Use computed(...) or @computed to create reactive derived values. Computed signals derive from other signals, recompute lazily, and cache their latest value until a dependency changes.

Naming

Prefer computed(...) and @computed in application code. Computed remains supported for existing uppercase constructor/decorator-style code. ComputeSignal is the concrete readable signal type returned by the factory.

Create Derived State

Create a computed signal from a callable:

Editor (session: default) Run
from reaktiv import computed, signal

price = signal(10)
quantity = signal(2)

@computed
def total():
    return price() * quantity()

print(total())  # 20
Output Clear

Use typed decorator syntax when you want to state the result type explicitly:

Editor (session: default) Run
from reaktiv import computed, signal

name = signal("Ada")

@computed[str]
def normalized_name():
    return name().strip().lower()

print(normalized_name())  # ada
Output Clear

Custom equality can suppress downstream updates when two computed values should be treated as equivalent:

Editor (session: default) Run
from reaktiv import computed, signal

temperature = signal(21.04)

@computed[float](equal=lambda left, right: round(left, 1) == round(right, 1))
def rounded_temperature():
    return temperature()

print(rounded_temperature())
temperature.set(21.05)
print(rounded_temperature())
Output Clear

reaktiv.ComputeSignal

A computed signal that derives its value from other signals.
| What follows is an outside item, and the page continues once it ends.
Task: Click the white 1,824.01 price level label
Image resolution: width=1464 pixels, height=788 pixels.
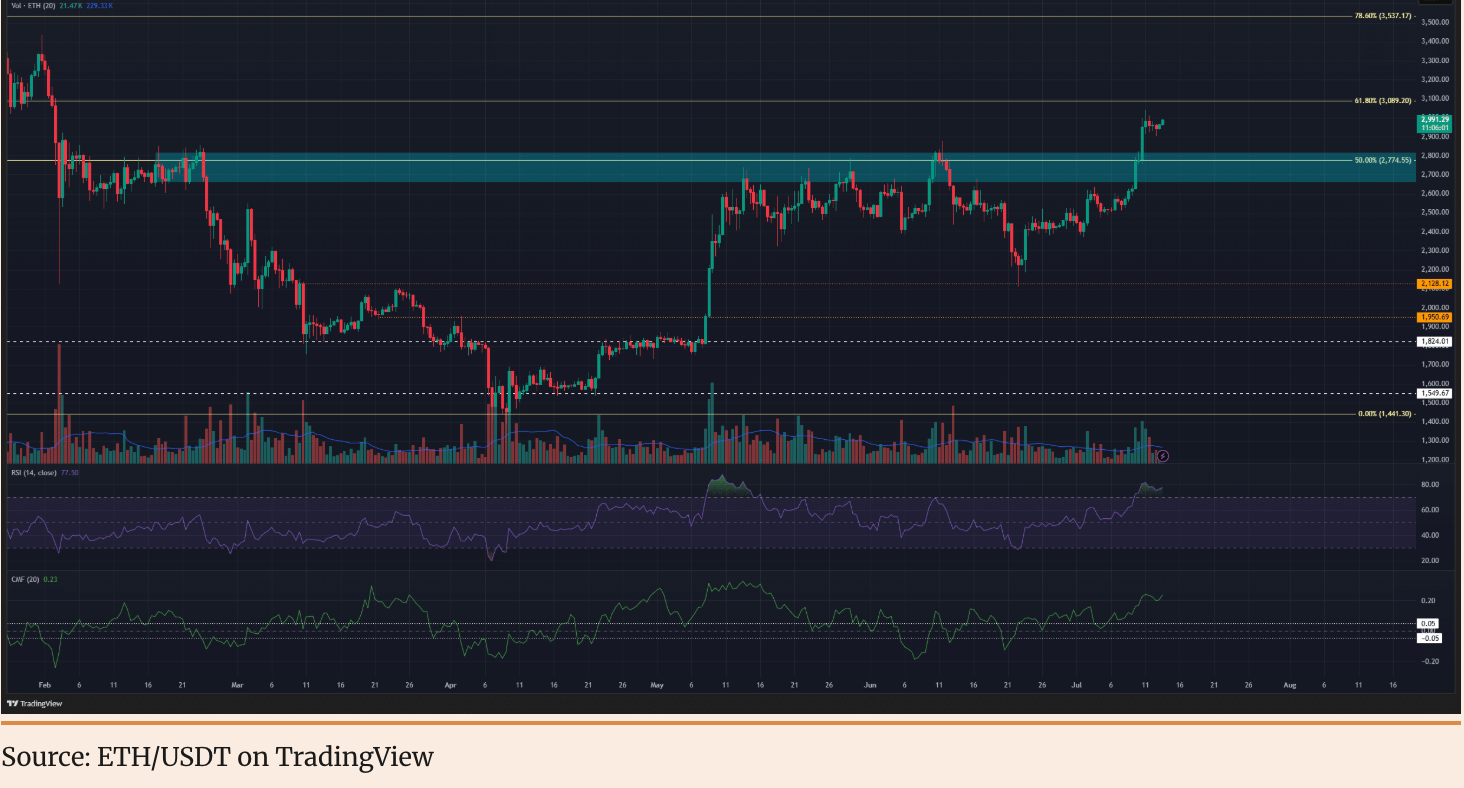Action: [1434, 341]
ComputeSignal automatically tracks dependencies on other signals and recomputes its value when any dependency changes. Computations are lazy and cached - they only run when accessed and dependencies have changed.

Parameters:

Name Type Description Default
compute_fn Callable[[], T]

A function that computes the signal's value from other signals

required
equal Optional[Callable[[T, T], bool]]

Optional custom equality function for change detection

None

Examples:

Basic computed signal:

from reaktiv import computed, signal

first_name = signal("John")
last_name = signal("Doe")

@computed
def full_name():
    return f"{first_name()} {last_name()}"

print(full_name())  # "John Doe"

first_name.set("Jane")
print(full_name())  # "Jane Doe"

Lazy computation:

from reaktiv import computed, signal

x = signal(10)
y = signal(20)

def expensive_computation():
    print("Computing...")
    return x() * y()

result = computed(expensive_computation)

# Nothing happens yet - computation is lazy

# First access - computation runs
print(result())  # Prints: "Computing..." then "200"

# Second access - no computation (cached)
print(result())  # Just prints "200"

# Change a dependency
x.set(5)

# Next access will recompute
print(result())  # Prints: "Computing..." then "100"

Decorator pattern:

from reaktiv import computed, signal

price = signal(100)
quantity = signal(2)

@computed
def total():
    return price() * quantity()

print(total())  # 200

Error handling:

from reaktiv import computed, signal

x = signal(10)

# Computed signal with potential error
@computed
def result():
    return 100 / x()

print(result())  # 10.0 (100 / 10)

# Set x to 0, causing division by zero
x.set(0)

# Exception is propagated to caller
try:
    print(result())
except ZeroDivisionError as e:
    print(f"Error: {e}")

# After fixing, computation works again
x.set(5)
print(result())  # 20.0 (100 / 5)

Note

Computed signals are lazy - they only compute when accessed and cache the result until dependencies change. When a computation raises an exception, it is propagated to the caller for flexible error handling.